Symbolfoto: © burntimes

Symbolfoto: © burntimes

Im nordhessischen 700-Einwohner-Dorf Neukirchen-Seigertshausen hat sich eine Familientragödie am Löschteich ereignet. Ein nicht eingezäunter und frei zugänglicher Teich ist den fünf, acht und neun Jahre alten Geschwistern zum Verhängnis geworden. Die Polizei in Kassel teilte mit, dass der elf Jahre alte Bruder seine Geschwister gesucht hat und dabei den Fünfjährigen leblos im Wasser treibend entdeckte. Anschließend lief der Junge zu einem Nachbarn, der sofort einen Notruf absetzte. Anwohner zogen den Jungen aus dem Wasser. Er starb trotz eingeleiteter Wiederbelebungsversuche noch an der Unglücksstelle.

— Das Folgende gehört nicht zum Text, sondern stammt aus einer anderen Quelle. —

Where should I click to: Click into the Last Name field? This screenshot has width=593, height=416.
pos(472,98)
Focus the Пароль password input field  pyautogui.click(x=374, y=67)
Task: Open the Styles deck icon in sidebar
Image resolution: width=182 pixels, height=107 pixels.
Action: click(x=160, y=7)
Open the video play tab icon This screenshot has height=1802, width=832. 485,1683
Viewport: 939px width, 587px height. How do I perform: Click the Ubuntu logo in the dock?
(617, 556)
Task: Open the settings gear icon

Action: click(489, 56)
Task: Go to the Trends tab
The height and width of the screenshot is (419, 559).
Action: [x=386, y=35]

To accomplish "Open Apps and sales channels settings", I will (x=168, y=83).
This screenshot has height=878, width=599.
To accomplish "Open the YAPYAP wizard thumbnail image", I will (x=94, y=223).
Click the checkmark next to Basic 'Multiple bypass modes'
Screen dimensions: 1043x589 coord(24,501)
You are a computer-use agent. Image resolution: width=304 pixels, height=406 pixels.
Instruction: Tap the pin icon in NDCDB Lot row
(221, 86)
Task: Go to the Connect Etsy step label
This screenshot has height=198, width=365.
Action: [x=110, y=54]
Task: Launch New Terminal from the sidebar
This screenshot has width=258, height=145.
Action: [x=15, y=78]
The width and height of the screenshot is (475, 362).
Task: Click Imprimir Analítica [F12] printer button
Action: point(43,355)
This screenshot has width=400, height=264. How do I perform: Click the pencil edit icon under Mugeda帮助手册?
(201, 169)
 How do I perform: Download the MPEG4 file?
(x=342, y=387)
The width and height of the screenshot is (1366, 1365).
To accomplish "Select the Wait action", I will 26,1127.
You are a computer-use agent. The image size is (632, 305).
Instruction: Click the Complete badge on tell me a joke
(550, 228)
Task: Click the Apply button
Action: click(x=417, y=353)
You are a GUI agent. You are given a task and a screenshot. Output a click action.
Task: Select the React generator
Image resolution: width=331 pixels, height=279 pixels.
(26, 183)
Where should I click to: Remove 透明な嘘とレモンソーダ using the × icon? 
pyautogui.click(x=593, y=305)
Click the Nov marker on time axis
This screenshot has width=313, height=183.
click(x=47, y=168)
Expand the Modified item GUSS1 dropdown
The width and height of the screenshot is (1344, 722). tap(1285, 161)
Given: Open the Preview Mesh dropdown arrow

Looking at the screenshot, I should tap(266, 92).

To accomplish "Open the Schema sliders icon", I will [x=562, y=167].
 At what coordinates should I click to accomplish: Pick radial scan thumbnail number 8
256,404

Kaum waren die Rettungskräfte vor Ort, offenbarte sich eine Katastrophe, denn zwei weitere Kinder der Familie waren spurlos verschwunden. Mit einem Großaufgebot suchten Polizei und Feuerwehr in der Dämmerung am Samstagabend bis in die Nacht zu Sonntag nach den Vermissten. Taucher entdecken schließlich das achtjährige Mädchen und ihren neun Jahre alten Bruder in dem Teich, im Ortsteil Seigertshausen. Sie konnten beide nur noch tot aus dem Teich geborgen werden.

Unklar ist noch, wie genau die drei Kinder in den etwa zwei Meter tiefen Teich geraten sind. Die Ermittler sprachen von einem tragischen Unglücksfall und schlossen ein Fremdverschulden am Sonntag aus. Das Ufer des Teiches ist mit Steinen befestigt. Diese sind nach dem vielen Regen der letzten Tage teilweise sehr rutschig. Bei dem Gewässer handelt es sich um einen Feuerlöschteich. Der Teich liegt rund 350 Meter vom Elternhaus der betroffenen Familie entfernt.

Die betroffene Familie war erst vor einem Jahr aus Saarbrücken nach Neukirchen-Seigertshausen in Nordhessen gezogen, teilte der Bürgermeister – sichtlich unter Schock mit. Die Familie hat einen syrisch-türkischen Hintergrund. Die Kinder sind alle in Deutschland geboren.

Das halbe Dorf beteiligte sich an der Suche nach den zwei vermissten Kindern und steht unter Schock. Die Eltern werden von Notfallseelsorgern betreut und konnten, weil sie unter Schock stehen, noch nicht befragt werden. Unklar ist auch, ob die Kinder möglicherweise nicht schwimmen konnten.